Not only does Stanmyre's piece start out by strongly mischaracterizing comments from new university president Robert Barchi (what Barchi has actually said publicly is 100% consistent with similar comments from former president Richard McCormick and athletic director Tim Pernetti), but his piece contains a laughable assertion about the athletic department deficit that is easily disproven in about five minute's of research..
The football program lost $1.3 million, records show, but the loss would have been significantly higher if not for a change in how the athletic department accounts for the debt payments on the controversial expansion of the football stadium. Unlike previous years, the 2011 report allocates debt payments on the football stadium to the athletic department, not the football program.
This bit, and really the entire tone of the piece, are meant to imply that the football program is responsible for the majority of the athletic department's deficit. That is nonsense, and easily disproven. NCAA research shown that, on average, olympic sports are the big net revenue losers, and it is certainly the case at Rutgers that football and men's basketball generate the majority of gross revenue. The critical point however is that Stanmyre's specific assertion is so misleading that it can fairly be categorized as a blatant lie.
Unlike Stanmyre, Rutgers fans can spend two minutes on Google and provide enough relevant context. Meaning that it would kind of be relevant to, you know, give the 2010 figure as a basis of comparison. That is 2,164,022 (scroll to Direct Institutional Support at the very end.) That means that a minor accounting change was responsible for shrinking the on-paper subsidy to the football program by a tiny amount, not the millions that Stanmyre's weasel words were implying. You do have to commend him for one thing though; given this flub, we can now easily dismiss Mark Killingsworth's contention that Rutgers and KPMG were cooking the books on athletic department funding to hide the costs of stadium expansion.

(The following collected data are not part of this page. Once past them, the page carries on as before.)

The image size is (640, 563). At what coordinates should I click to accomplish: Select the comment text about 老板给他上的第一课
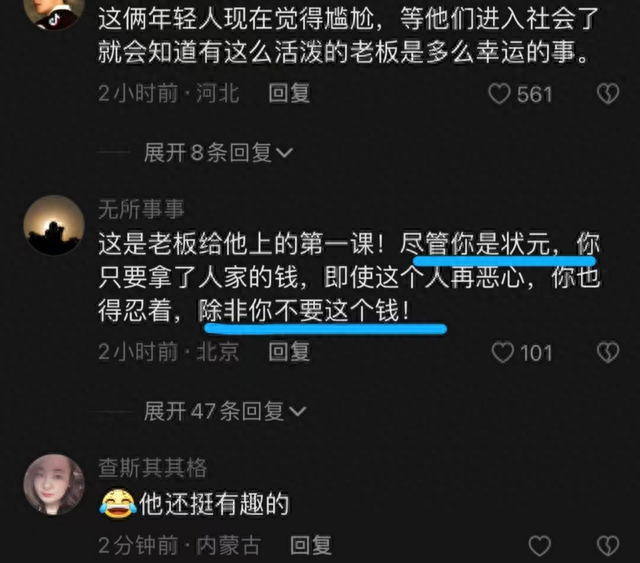coord(349,278)

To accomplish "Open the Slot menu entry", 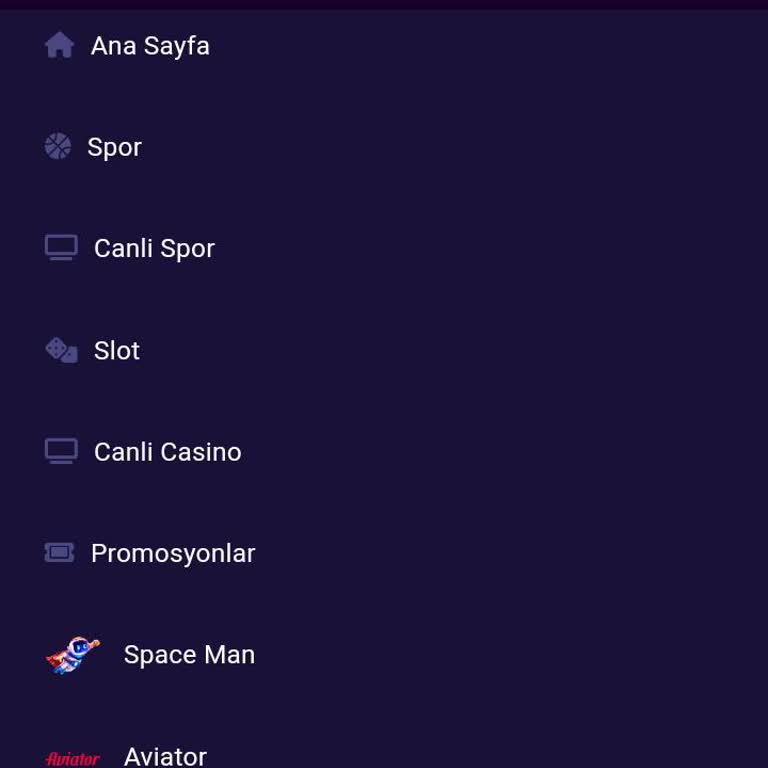I will pos(116,350).
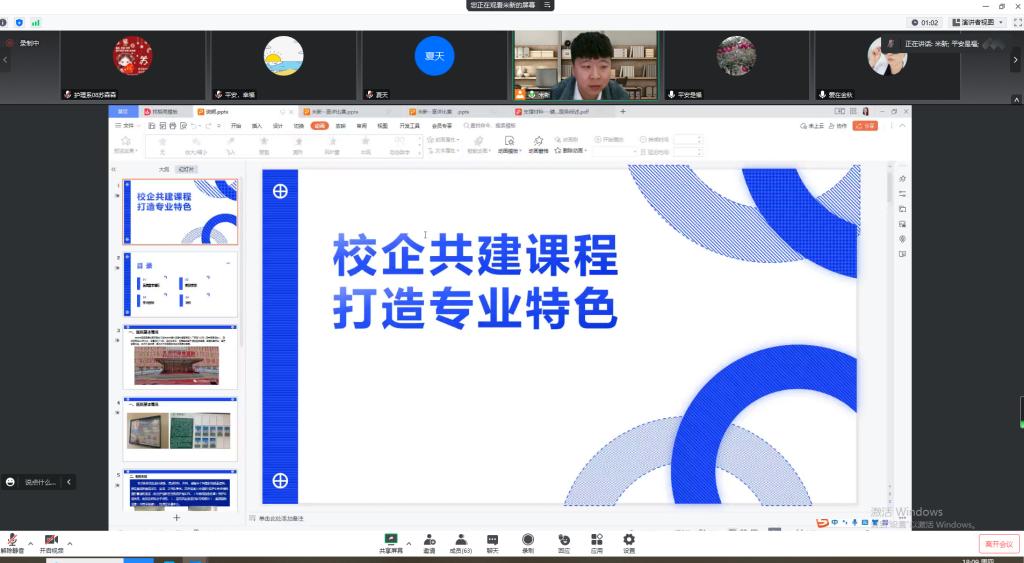The image size is (1024, 563).
Task: Click the red 离开会议 leave button
Action: pyautogui.click(x=998, y=544)
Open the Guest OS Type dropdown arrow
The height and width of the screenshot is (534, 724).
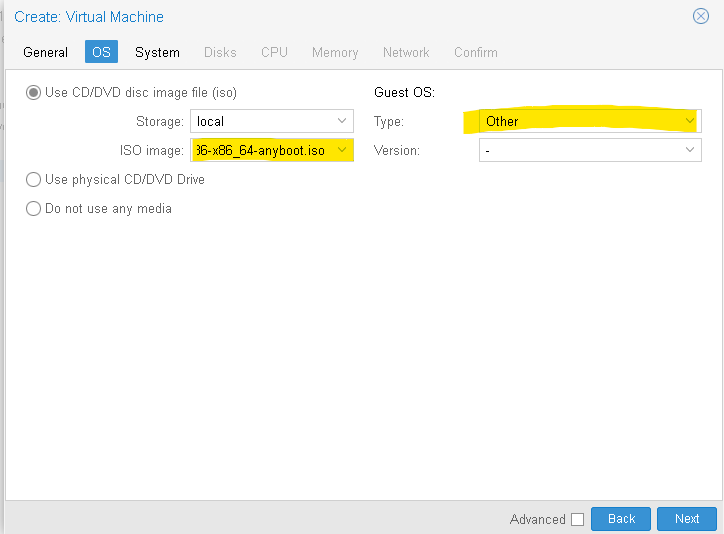click(689, 121)
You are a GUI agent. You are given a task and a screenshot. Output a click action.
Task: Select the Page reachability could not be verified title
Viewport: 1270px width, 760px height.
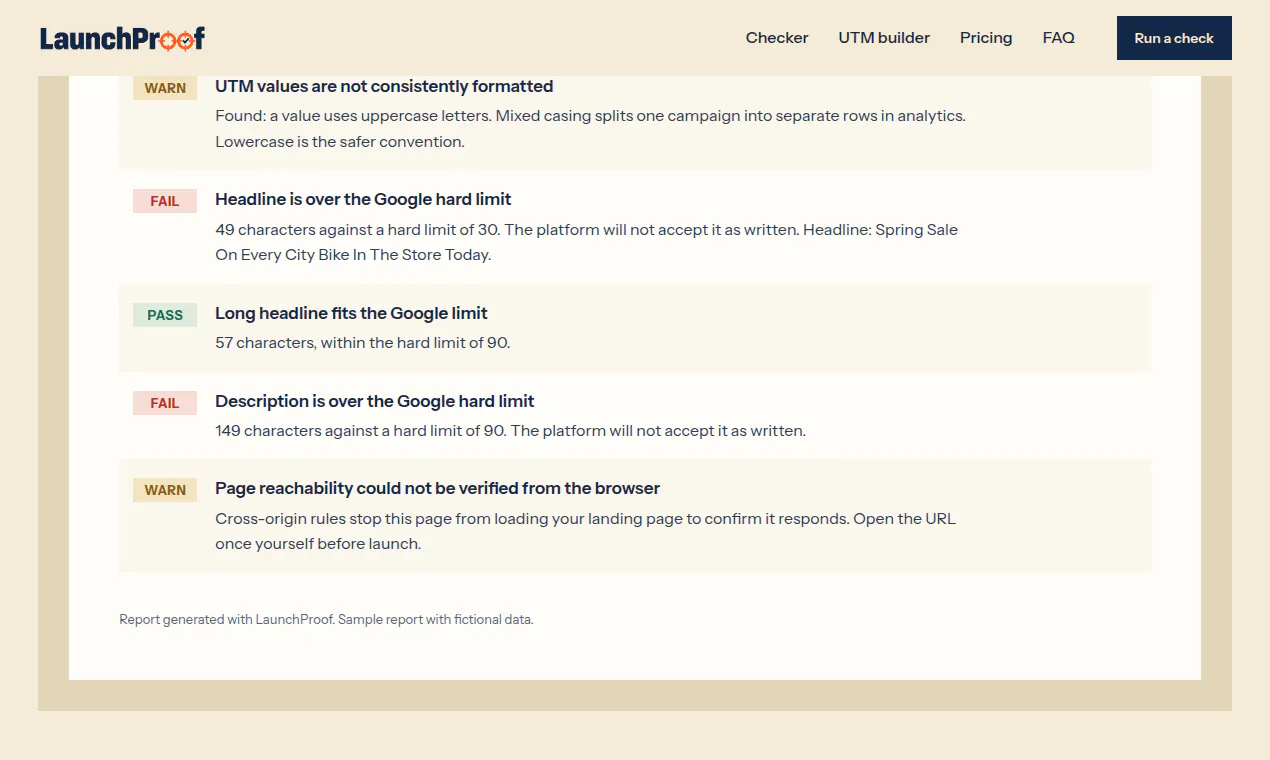click(437, 488)
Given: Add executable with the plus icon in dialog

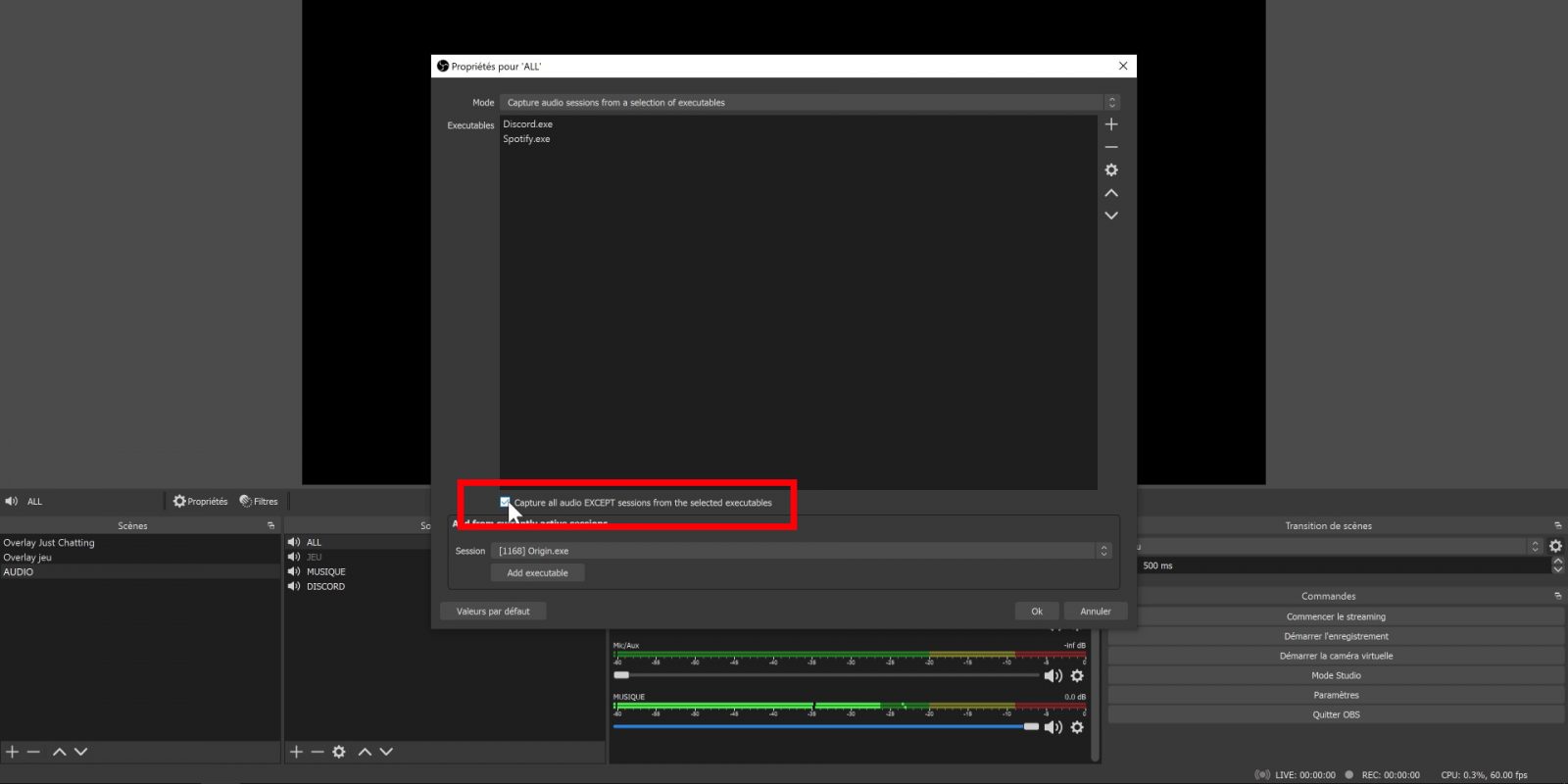Looking at the screenshot, I should [1111, 124].
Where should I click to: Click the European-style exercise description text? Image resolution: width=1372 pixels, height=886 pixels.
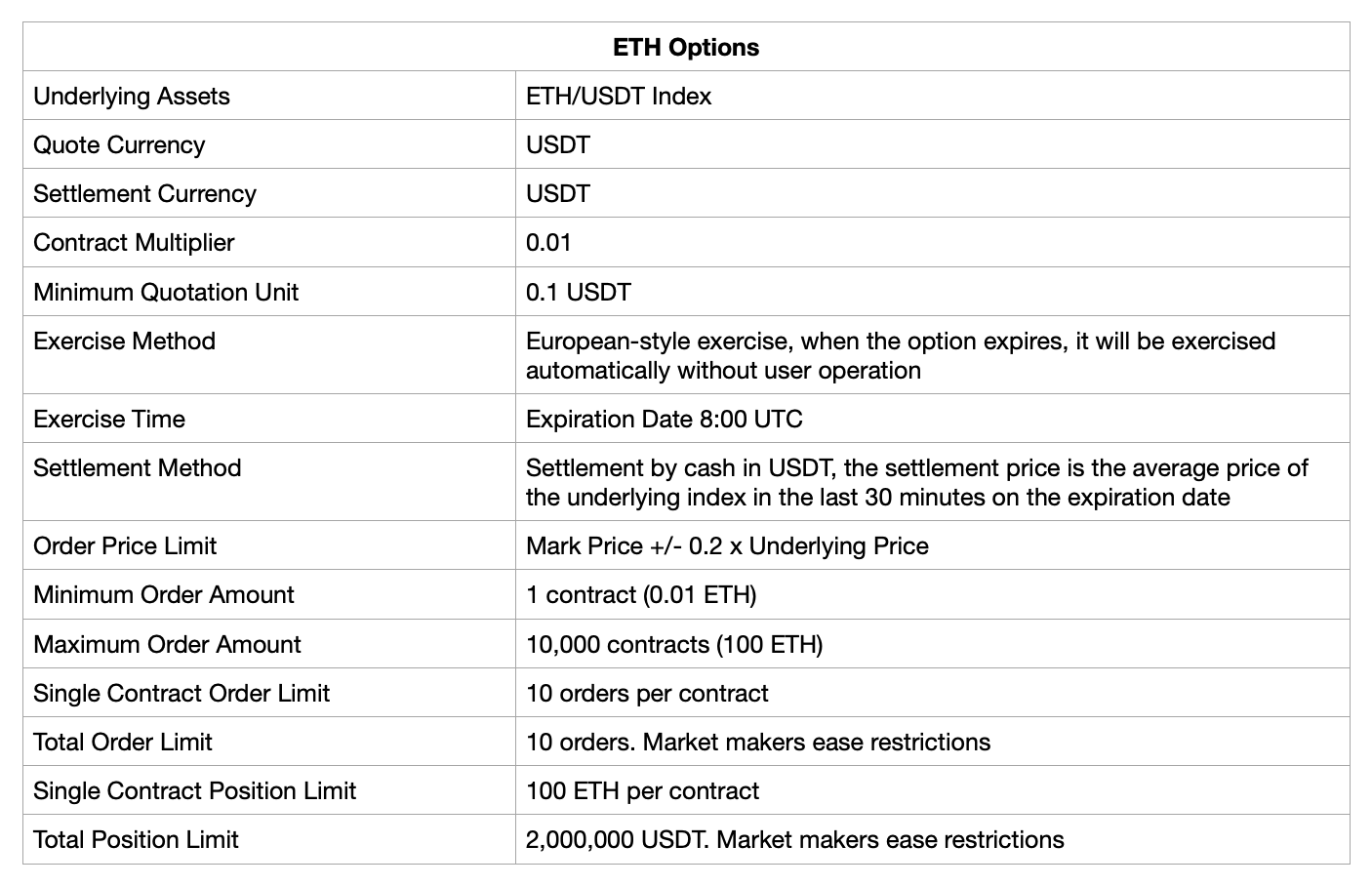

More than anything, this screwup makes me want to see the updated numbers for 2012 and beyond. Greg Schiano's contract is off the books, and Tim Pernetti has been looking for new revenue sources in areas like actually selling edible concessions, which some have argued hurt the athletic department's on-paper revenue figures because it was providing a subsidy to university dining services that was counted as a loss for the purpose of accounting. Oh yeah, turning Rutgers athletic programs into winners and being the prime mover in Big East television contract negotiations are kind of relevant to this whole discussion as well. As Pernetti has said, there is no spending problem at Rutgers comparatively, if you look at peer FBS athletic departments. The issue is a lack of revenue directly tied to the awful Big East television contract. (If you want to get historic, the bigger issue in all of this has been that Rutgers neglected and de-emphasized athletics for decades, until very recently.) Fix that problem, and the deficit shrinks to manageable levels overnight.